Yes, all those rhetorical sleights of hand might be awkward and cumbersome, but what economist in his or her right mind would want to follow what economic theory actually says and refrain from offering any policy advice that has distributional consequences, including being neither for or against policies that would change the distribution of economic power including changing incentives in the labor and capital markets? What generally conservative leaning economist, confronted with the choice of moving from a perfectly competitive market system and outcome to a non-competitive market system and outcome would honestly want to say, look, does it involve changing the distribution of economic power, because if it does I have no opinion so stop asking me about it.  I mean, what would be the fun of that?  How could an economist ever slip in his or her own views on the matter, unstated, hidden, immune from criticism, if one just stepped away from such issues as economic theory implies one should?

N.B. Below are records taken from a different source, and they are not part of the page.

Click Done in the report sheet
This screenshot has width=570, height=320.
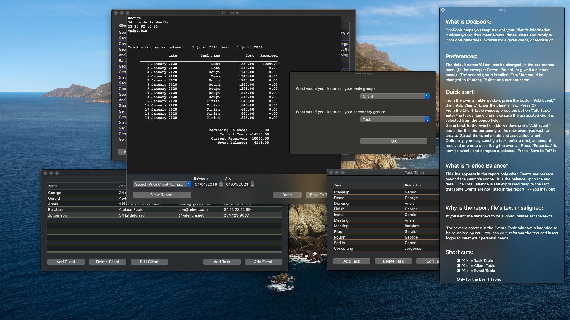tap(287, 195)
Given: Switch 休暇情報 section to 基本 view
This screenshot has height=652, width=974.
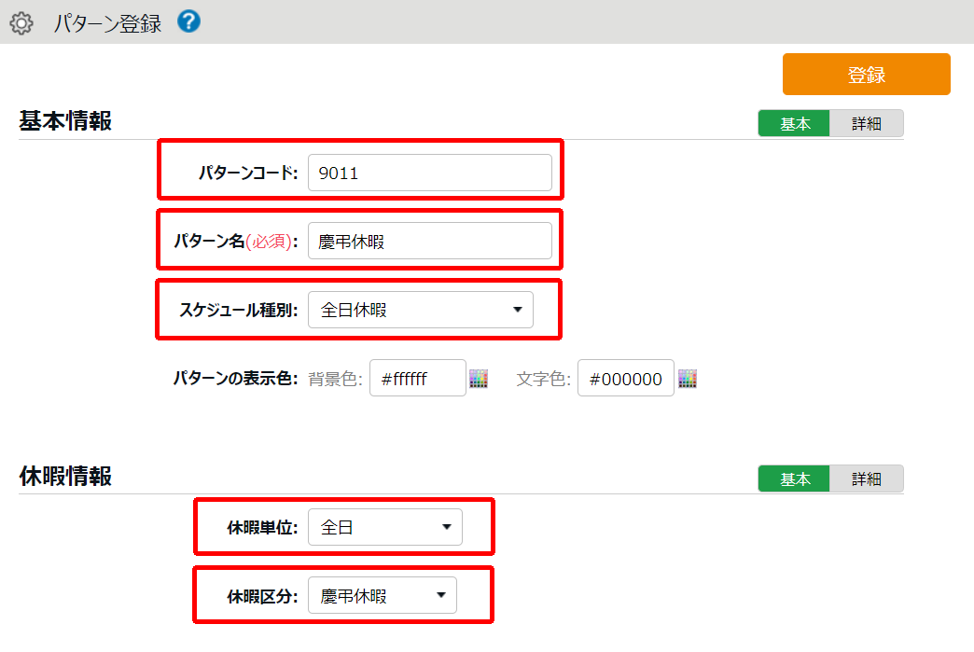Looking at the screenshot, I should pos(794,479).
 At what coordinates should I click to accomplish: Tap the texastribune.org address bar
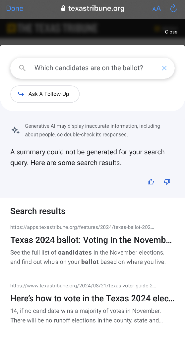[93, 8]
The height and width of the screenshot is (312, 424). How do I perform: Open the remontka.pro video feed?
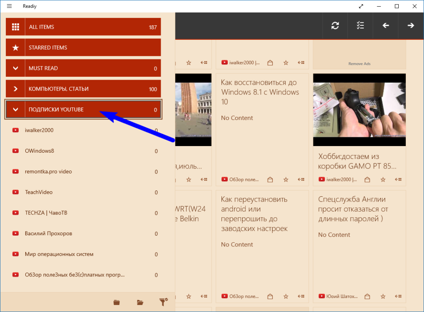point(48,172)
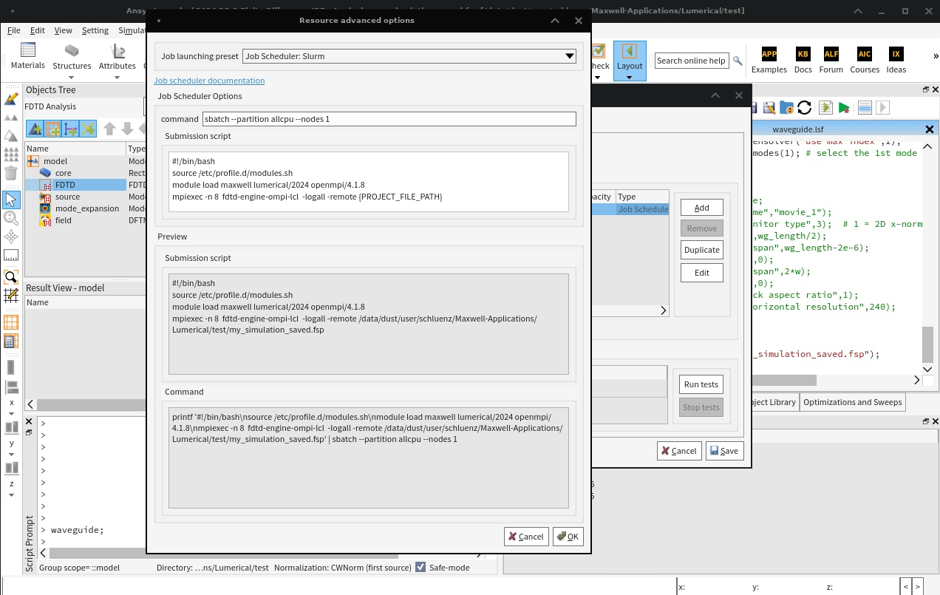Select the arrow pointer tool in left toolbar
940x595 pixels.
[x=11, y=200]
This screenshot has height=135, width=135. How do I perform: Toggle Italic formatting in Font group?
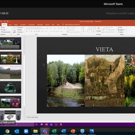pos(29,31)
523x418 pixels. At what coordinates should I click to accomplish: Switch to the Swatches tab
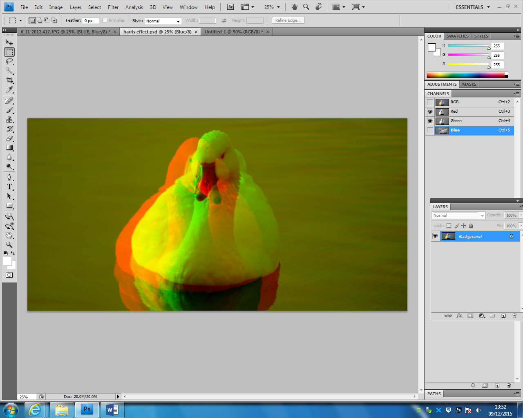(x=457, y=36)
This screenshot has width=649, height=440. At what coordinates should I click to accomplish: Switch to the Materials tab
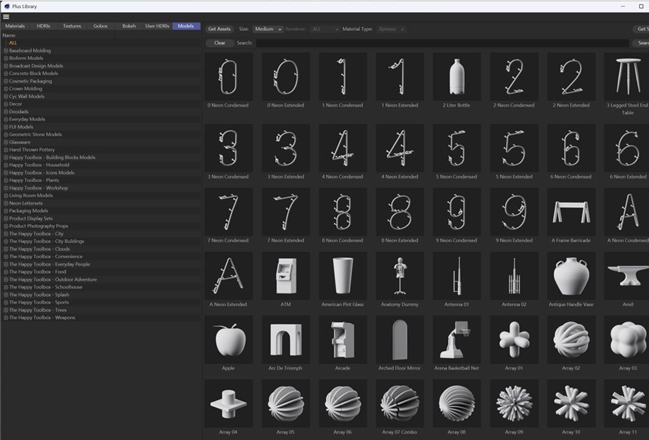point(15,26)
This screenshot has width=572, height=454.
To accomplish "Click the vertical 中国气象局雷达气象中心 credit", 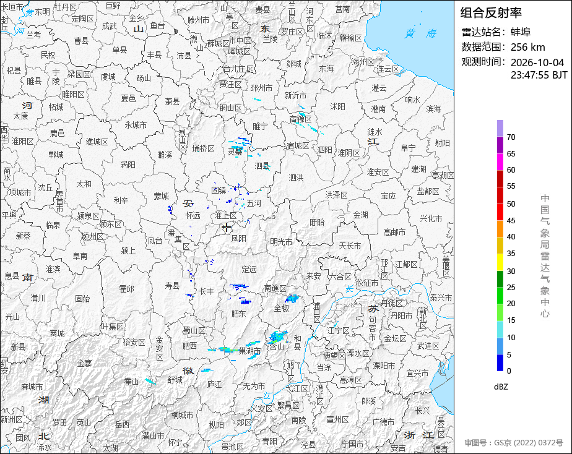I will tap(545, 256).
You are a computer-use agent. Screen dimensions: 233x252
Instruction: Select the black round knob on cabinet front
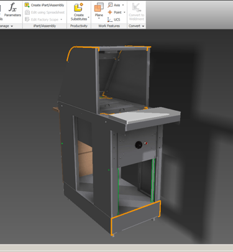[x=139, y=144]
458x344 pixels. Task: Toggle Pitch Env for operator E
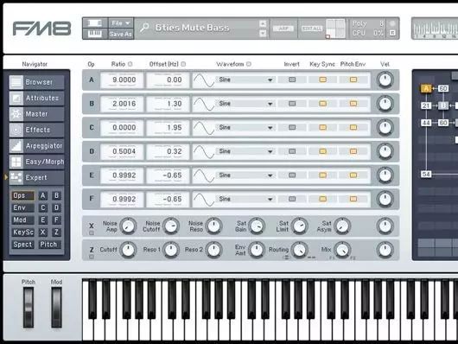point(353,175)

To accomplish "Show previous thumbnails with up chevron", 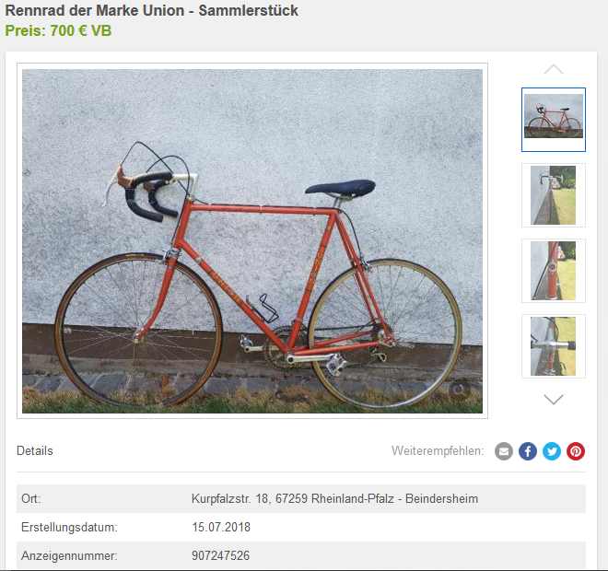I will (554, 69).
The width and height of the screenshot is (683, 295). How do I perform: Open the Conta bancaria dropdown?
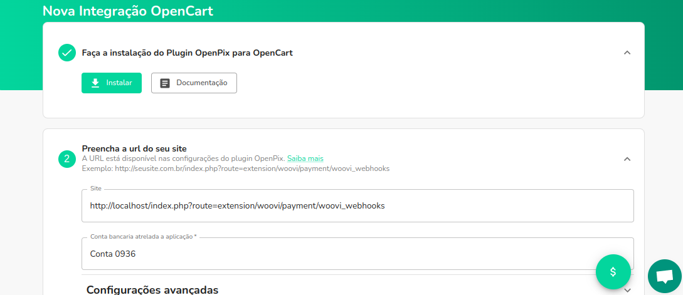coord(357,254)
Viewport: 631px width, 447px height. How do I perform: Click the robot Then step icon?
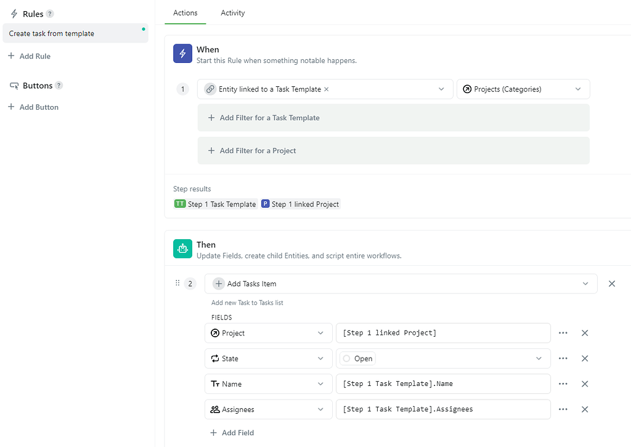[182, 249]
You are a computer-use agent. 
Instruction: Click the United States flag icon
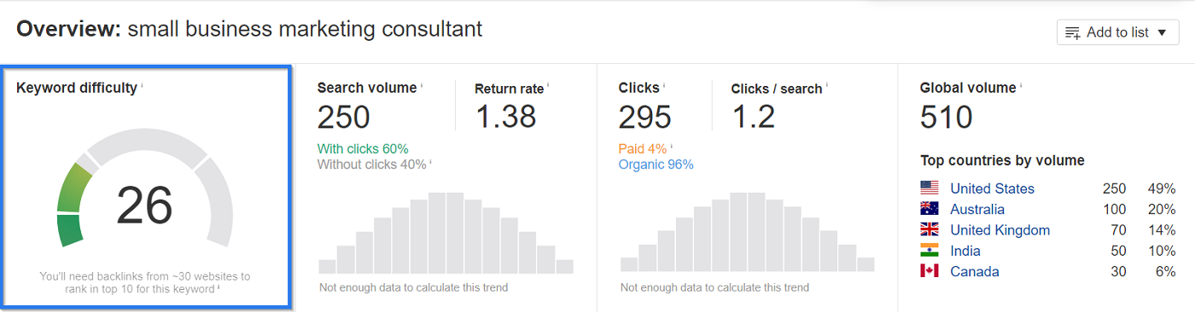930,188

Well, one rhetorically elegant way to escape all the awkwardness and inconvenience of what real economic theory has to say about distributional issues is to pull what I believe is called in philosophy the Old Switcheroo, set aside the concept of “perfectly competitive markets” (and the assumptions required for that), distributional indifference, funny definitions of utility, and so on, and start talking instead about the “free market” or some other ill defined word of that sort such as the famous old time trigger term “capitalism”  (the exact definition of which must forever remain a mystery given the mix of markets and government one sees in all successful advanced economies right now).  What’s the point of that?  Well, I’m not sure many people interested in discussing the marvels of the “free market” or “capitalism” are particularly concerned about the issue of distributional indifference in real economic theory.  I believe the common formulation of what the “free market” or “capitalism” entails is whatever happens on the market or the market in a state of freedom, however that may be defined, is ethical gold, and if economic power is distributed in some way by labor and capital markets (and inheritance and whatever else), then that’s the way it ought to be.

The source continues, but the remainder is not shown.